Bob Feller died before this blog resurrected. We would have loved to write an obituary for him and all that he did for the Major Leagues, the Negro Leagues, and America when he gave up 1942-1944 to serve in the Navy WITHOUT A REGRET IN THE WORLD. His stats are still beautiful. His introduction of Satchel Paige, though not without controversy for his business sense in the whites vs. blacks games, made it possible for Paige to join him in 1948. Even more than that, it made it possible for Jackie Robinson to make it possible for Satchel.
After a partial season in 1945, he was 26-15 with 348 strikeouts and a 2.18 ERA in 1946. His WHIP was 1.158, and he was a mad man in all aspects of the world. Here was a guy looking to pick up where he left off, and dominate, he did. There was no Cy Young, so he couldn't win that, but he was 6th in the MVP vote. He lost out that year to Ted Williams who also was looking to rebound from the war years, and he was a little lower in ERA to Hal Newhouser, but all in all, was there a better pitcher that year? Detroit was in 2nd place at 92 and 62, while Cleveland was in 6th at 68 and 86. Let's put 26 wins a piece and Feller's 6 more losses into perspective. Feller had 38% of his team's wins! Newhouser was great with 28%, but let's do the math and figure out what a bad defense does.

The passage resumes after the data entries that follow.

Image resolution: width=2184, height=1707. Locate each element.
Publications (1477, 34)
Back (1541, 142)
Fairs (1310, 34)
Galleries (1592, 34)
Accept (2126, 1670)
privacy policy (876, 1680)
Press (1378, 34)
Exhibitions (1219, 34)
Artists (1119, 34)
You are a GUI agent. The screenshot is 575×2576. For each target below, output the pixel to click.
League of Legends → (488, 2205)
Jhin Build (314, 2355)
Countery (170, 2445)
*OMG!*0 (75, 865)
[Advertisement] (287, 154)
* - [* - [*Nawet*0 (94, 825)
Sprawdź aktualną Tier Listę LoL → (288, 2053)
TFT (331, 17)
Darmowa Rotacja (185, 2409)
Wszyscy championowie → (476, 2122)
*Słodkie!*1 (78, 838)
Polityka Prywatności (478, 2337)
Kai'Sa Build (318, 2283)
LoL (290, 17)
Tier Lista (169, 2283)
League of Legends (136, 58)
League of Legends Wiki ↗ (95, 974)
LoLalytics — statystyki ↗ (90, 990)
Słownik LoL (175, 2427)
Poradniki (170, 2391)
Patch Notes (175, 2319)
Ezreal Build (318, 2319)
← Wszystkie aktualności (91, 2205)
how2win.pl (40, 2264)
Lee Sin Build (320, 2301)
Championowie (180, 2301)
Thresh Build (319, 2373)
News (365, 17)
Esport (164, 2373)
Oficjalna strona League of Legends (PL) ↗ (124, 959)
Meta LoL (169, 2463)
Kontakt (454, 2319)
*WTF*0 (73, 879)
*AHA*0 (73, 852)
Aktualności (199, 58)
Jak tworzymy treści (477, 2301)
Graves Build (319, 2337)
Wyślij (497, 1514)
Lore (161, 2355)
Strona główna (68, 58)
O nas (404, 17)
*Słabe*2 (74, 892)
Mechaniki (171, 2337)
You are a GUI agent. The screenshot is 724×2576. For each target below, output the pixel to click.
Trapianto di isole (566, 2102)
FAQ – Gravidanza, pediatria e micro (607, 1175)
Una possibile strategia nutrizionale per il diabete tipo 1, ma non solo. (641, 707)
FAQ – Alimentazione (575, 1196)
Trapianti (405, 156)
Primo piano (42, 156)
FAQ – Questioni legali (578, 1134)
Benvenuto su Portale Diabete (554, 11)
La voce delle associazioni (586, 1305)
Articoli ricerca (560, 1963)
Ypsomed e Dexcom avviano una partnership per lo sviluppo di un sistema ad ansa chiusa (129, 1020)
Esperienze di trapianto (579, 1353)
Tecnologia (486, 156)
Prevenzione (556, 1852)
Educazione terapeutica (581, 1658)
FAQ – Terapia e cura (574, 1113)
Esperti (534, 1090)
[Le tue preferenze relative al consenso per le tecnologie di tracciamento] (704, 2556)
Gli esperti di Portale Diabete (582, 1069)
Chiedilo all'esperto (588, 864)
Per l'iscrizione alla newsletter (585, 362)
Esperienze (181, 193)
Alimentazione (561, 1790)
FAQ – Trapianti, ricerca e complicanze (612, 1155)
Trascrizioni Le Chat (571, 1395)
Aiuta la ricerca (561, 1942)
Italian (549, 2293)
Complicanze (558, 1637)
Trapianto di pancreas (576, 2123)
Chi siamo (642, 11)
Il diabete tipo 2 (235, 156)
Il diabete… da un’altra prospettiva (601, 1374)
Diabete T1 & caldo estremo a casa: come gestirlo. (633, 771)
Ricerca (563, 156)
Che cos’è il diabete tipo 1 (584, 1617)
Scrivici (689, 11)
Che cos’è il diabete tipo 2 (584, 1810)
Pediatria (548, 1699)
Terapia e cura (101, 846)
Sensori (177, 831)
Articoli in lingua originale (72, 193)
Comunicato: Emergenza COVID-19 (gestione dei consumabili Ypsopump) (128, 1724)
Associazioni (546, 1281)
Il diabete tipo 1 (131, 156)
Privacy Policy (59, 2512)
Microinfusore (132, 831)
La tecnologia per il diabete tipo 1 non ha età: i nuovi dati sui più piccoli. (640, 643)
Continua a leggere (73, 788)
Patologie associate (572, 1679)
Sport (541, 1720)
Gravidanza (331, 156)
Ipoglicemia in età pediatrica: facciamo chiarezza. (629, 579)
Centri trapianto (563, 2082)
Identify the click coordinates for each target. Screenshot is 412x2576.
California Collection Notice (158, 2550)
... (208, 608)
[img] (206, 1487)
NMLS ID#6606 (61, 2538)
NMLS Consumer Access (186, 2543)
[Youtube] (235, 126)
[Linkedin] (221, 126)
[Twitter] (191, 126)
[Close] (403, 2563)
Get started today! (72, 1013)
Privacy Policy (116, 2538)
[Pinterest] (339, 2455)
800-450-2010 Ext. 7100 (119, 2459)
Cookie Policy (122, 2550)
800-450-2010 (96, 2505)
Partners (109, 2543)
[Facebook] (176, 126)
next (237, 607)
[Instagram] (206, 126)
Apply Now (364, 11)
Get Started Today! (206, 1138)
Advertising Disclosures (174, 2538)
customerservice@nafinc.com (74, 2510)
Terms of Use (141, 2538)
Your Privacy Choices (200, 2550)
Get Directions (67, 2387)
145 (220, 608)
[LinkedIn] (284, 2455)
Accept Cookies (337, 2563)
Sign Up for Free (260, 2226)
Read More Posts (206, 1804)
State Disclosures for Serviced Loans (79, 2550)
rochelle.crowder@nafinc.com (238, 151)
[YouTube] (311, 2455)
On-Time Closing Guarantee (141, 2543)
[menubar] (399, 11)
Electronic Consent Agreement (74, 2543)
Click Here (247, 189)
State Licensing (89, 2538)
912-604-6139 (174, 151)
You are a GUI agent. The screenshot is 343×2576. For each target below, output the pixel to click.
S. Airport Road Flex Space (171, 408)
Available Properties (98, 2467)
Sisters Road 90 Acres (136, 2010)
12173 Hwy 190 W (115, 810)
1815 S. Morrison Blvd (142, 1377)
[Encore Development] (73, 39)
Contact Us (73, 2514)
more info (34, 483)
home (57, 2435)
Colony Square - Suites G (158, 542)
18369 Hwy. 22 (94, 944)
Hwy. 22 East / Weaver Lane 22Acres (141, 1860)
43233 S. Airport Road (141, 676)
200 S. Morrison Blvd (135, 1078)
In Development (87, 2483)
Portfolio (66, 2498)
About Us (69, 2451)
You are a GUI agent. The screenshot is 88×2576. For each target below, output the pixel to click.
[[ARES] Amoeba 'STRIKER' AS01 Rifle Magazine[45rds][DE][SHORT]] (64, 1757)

Feller's losses that year:
2-3 (hard luck)
2-4 (borderline)
2-6 (deserved it)
2-8 (deserved it)
0-1 (1 stinking run for a no decision, at least?!!)
1-9 (deserved it)
5-7 (no decision)
0-2 (hard luck no decision)
0-1 (1 stinking run for a no decision, at least?!!)
1-4 (borderline)
4-5 (deserved it)
6-8 (lucky no decision)
0-4 (borderline)
1-4 (borderline)
0-10 (deserved it)
0-2 (hard luck)
0-3 (hard luck)
1-4 (borderline)
5 of those losses are clearly deserved.
1 no decision was lucky since it turned into a slugfest.
5 of those calls are borderline.
4 of those games were hard luck
2 more were just PURE Walter Johnson-esque betrayal (1-0 losses). This is a man who went 36 complete games and 10 shut outs over the year. Where is the love?
Unfortunately, he passed away on December 15th.
Today, another great player died.
And for that, we need to pay respect for our former greats.
No disrespect to Harmon Killebrew, who died today, but I wrote his obituary of statistics here when he was diagnosed with terminal cancer. Over the weekend, he went into hospice, and this afternoon, a great man passed away.
In honor of the 573 "home runs that Harmon had" and 1 MVP award, let the Baseball Project sing. Harmon made Minnesota proud from 1961 to 1974.
Hopefully, the tributes on MLBTV and the news will let other people know about this great Hall of Famer who put up a lot of jacks when they still meant something.